The EU should undertake a constructive but agency strategy to the Polish authorities, backed by the enforcement of the rule-of-law conditionality that was imposed on diplomatic and monetary assist for each Poland and Hungary final yr. Already, the EU has withheld billions of euros that had been alleged to go to Poland.

Furthermore, the European Courtroom of Justice has imposed a large day by day effective on the nation — just lately lowered from 1 million euros to 500,000 euros — over its refusal to adjust to EU calls for to change its 2019 judicial reforms, which the ECJ dominated violate EU regulation. The EU should again this ruling with much more institutional and monetary muscle. The restoration of judicial independence is nonnegotiable.

Democratic and humanist values — the values for which the Ukrainian individuals are actually combating, at extraordinary value — are on the coronary heart of the post-Chilly Battle European order. Fortuitously, Polish civil society stays sturdy, with youthful generations more and more main the battle towards PiS’s depredations. They’re dedicated to stopping additional democratic backsliding and upholding European values, even when Kaczyński is just not. And so they deserve better assist from their Western allies.

The massive Polish diaspora within the U.S. and Western Europe is uniquely positioned to assist, together with the broader worldwide group. Courageous Polish NGOs — resembling Girls’s Strike — are combating on the entrance traces to defend ladies’s rights, underneath direct risk from PiS. We should amplify their voices, in addition to these of Poland’s more and more threatened LGBT+ group.

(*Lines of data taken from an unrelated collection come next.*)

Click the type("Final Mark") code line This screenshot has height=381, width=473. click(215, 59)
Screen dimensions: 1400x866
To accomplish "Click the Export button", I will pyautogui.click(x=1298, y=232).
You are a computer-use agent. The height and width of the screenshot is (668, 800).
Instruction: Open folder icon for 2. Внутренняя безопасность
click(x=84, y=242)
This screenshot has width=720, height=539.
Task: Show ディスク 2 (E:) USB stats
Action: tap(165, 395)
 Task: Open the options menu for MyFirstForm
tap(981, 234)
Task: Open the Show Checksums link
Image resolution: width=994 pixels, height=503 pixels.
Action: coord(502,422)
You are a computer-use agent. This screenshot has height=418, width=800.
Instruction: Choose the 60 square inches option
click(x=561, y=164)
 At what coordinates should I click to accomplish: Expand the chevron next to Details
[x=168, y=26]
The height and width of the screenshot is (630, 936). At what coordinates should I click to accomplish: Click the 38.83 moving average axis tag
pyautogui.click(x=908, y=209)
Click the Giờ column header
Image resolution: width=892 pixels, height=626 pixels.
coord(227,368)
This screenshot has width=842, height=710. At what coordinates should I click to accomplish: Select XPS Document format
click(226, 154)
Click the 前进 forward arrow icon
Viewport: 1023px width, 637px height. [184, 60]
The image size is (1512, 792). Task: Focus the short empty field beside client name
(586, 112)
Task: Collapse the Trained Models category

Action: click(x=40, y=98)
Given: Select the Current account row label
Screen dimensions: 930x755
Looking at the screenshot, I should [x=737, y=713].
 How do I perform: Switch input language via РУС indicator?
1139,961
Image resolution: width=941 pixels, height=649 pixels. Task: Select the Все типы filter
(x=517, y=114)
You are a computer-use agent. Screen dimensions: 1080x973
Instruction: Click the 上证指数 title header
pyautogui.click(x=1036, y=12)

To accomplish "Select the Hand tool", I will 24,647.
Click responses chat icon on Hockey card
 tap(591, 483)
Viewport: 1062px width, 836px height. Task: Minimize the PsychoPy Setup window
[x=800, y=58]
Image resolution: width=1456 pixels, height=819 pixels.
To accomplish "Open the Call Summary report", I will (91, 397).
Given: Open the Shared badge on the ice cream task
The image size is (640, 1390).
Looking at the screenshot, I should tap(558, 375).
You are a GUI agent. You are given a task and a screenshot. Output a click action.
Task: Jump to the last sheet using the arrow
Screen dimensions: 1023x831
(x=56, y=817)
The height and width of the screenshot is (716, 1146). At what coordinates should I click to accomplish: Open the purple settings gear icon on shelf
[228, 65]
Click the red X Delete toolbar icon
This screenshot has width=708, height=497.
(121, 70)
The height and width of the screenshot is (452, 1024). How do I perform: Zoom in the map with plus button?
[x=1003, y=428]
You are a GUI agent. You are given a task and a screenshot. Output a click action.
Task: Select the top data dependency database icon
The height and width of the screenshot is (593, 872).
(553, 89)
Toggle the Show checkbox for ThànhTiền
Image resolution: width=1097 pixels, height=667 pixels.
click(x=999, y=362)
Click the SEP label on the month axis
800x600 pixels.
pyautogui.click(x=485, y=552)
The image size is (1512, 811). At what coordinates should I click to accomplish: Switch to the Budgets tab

It’s as much as immediately’s Poles to take up the mantle of the Gdansk shipyard employees whose strike in 1980 led to the institution of the anti-authoritarian Solidarity commerce union and social motion, which finally introduced down communist rule in Central Europe in 1989. However Poland’s mates should additionally assist these Poles who embody this spirit. With out solidarity, Poland could effectively lose its democracy.

Kati Marton, chair of Motion for Democracy Advisory Council, is a journalist, human rights activist and the writer, most just lately, of “The Chancellor: The Exceptional Odyssey of Angela Merkel.”